Analysis and control of Raman phonon dynamics for enhanced optical frequency conversion

TL;DR

This paper clarifies the physical role of Raman phonons in optical frequency conversion, introduces a phonon-controlled approach for efficient Stokes conversion, and confirms it through numerical simulations.

Contribution

It presents a new time-domain framework that incorporates phonon dynamics into Raman scattering analysis, enabling better control of frequency conversion processes.

Findings

Raman phonons correspond to oscillatory index modulation components.

A linear phonon-mediated interaction within Raman scattering is identified.

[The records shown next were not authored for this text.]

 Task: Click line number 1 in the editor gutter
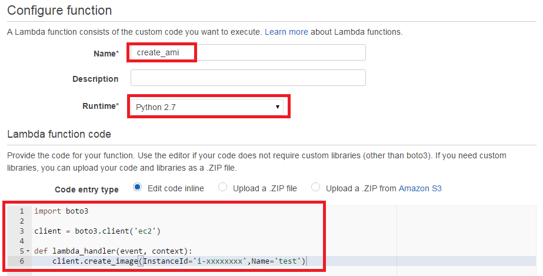21,211
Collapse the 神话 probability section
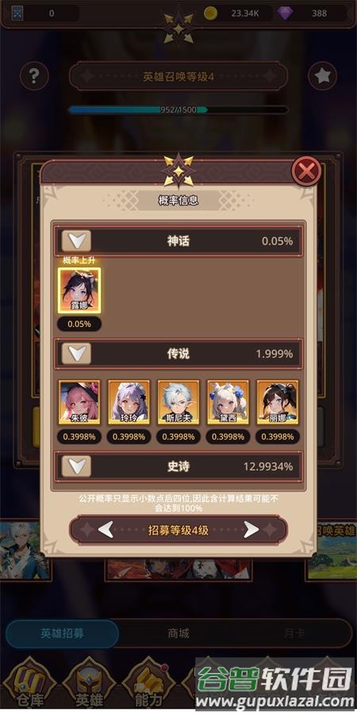The image size is (357, 714). [x=76, y=241]
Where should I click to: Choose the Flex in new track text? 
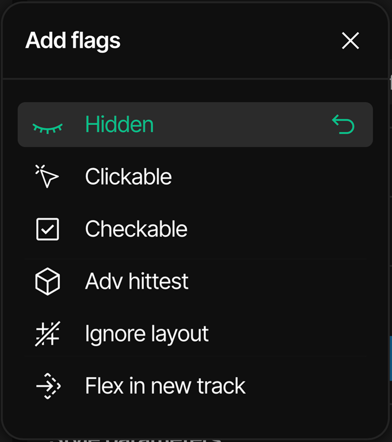[x=165, y=386]
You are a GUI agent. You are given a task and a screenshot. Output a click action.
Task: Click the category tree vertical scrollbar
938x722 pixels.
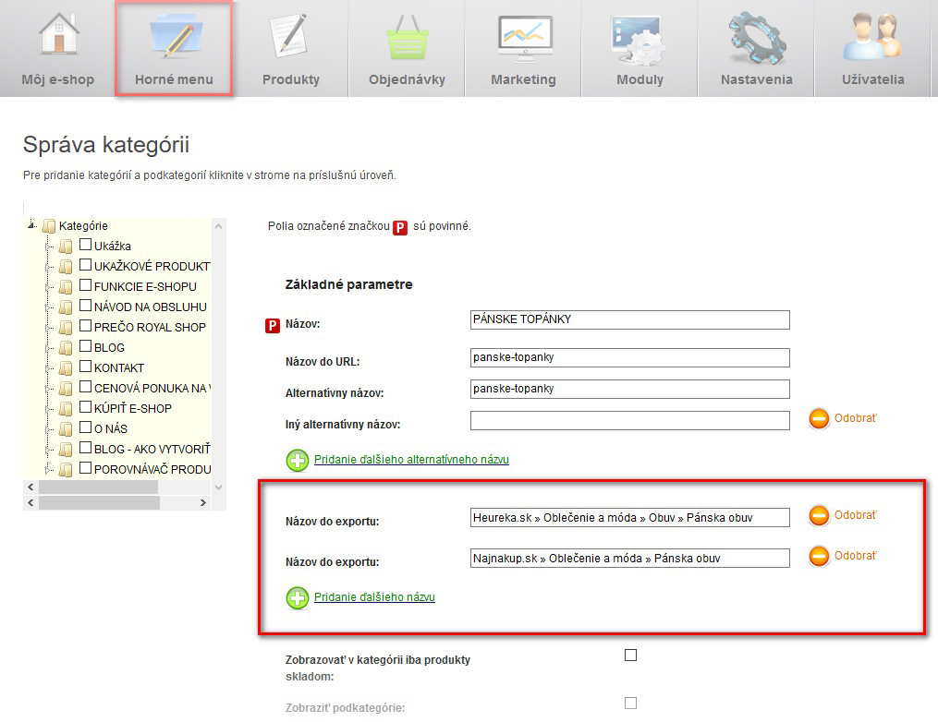pyautogui.click(x=219, y=351)
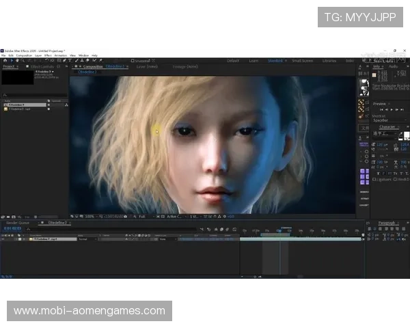Open the resolution dropdown showing Full
The width and height of the screenshot is (410, 328).
[x=144, y=217]
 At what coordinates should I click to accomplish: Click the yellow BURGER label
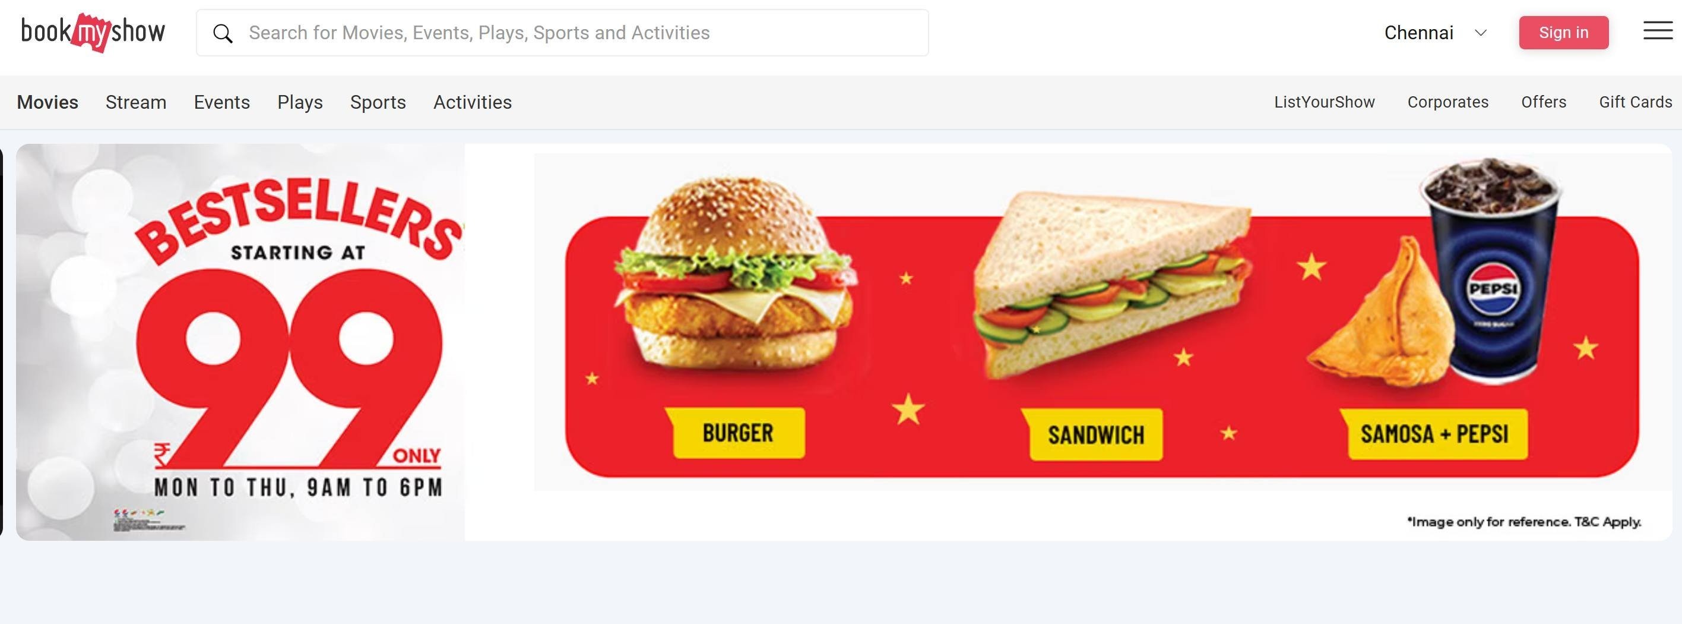(737, 433)
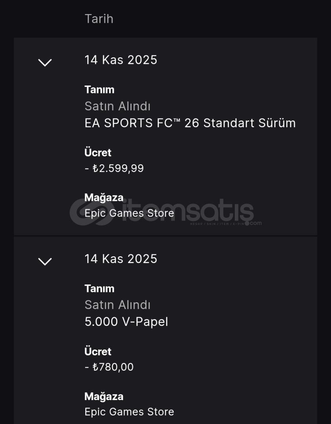Click Satın Alındı status above 5.000 V-Papel
Screen dimensions: 331x424
pos(117,305)
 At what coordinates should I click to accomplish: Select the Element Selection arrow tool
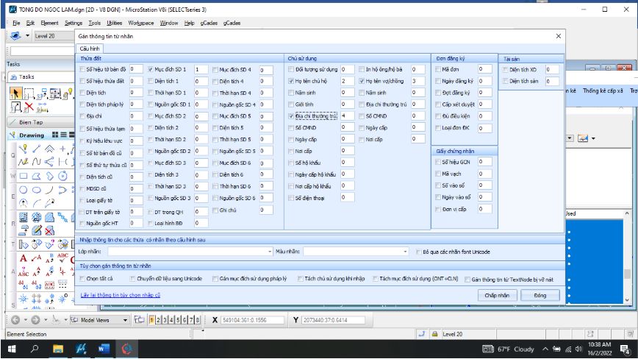[x=15, y=93]
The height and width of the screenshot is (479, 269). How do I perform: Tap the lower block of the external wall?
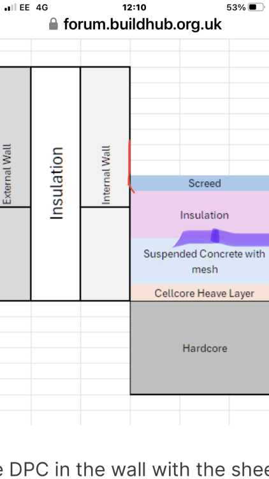15,254
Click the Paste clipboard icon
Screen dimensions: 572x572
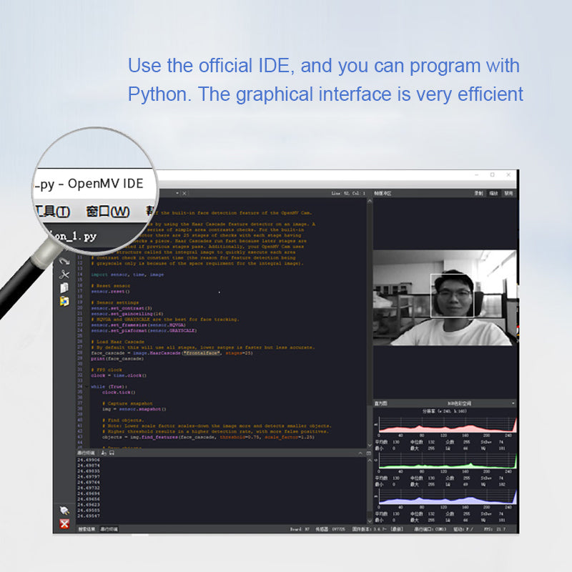coord(64,300)
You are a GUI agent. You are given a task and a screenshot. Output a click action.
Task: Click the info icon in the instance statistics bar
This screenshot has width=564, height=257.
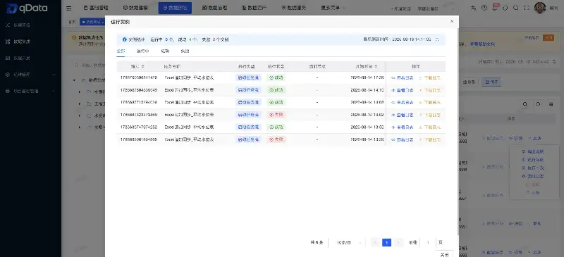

Numerical simulations confirm the effectiveness of phonon-controlled frequency conversion.

Abstract

Raman phonons are quantized molecular motions that arise from the inelastic scattering of light and mediate a wide range of spectroscopic and nonlinear optical phenomena. These can play a major role in frequency-conversion processes, but commonly-used theoretical treatments based on the Raman gain spectrum largely neglect the phonons and their dynamical interaction with the field. In this work, we clarify the physical role of Raman phonons within a recently-developed time-domain framework based on the Raman-induced index modulation, and show that phonons correspond to the oscillatory component of the Raman-induced index modulation. The analysis further reveals a linear phonon-mediated interaction embedded within Raman scattering, in which optical fields couple through wave-vector matching with existing phonons. This mechanism underlies, but has been neglected in, coherent Stokes and anti-Stokes scattering, as well as molecular modulation. Building on this insight, we introduce a phonon-controlled approach that enables efficient conversion into a selected Stokes order by tuning the wave-vector-matching relation between the driven phonons and the targeted Raman process, and we confirm the approach by numerical simulations that consider realistic Raman dynamics. These results provide a clearer physical interpretation of Raman phonons and their dynamics, and offer new strategies for controlling Raman interactions.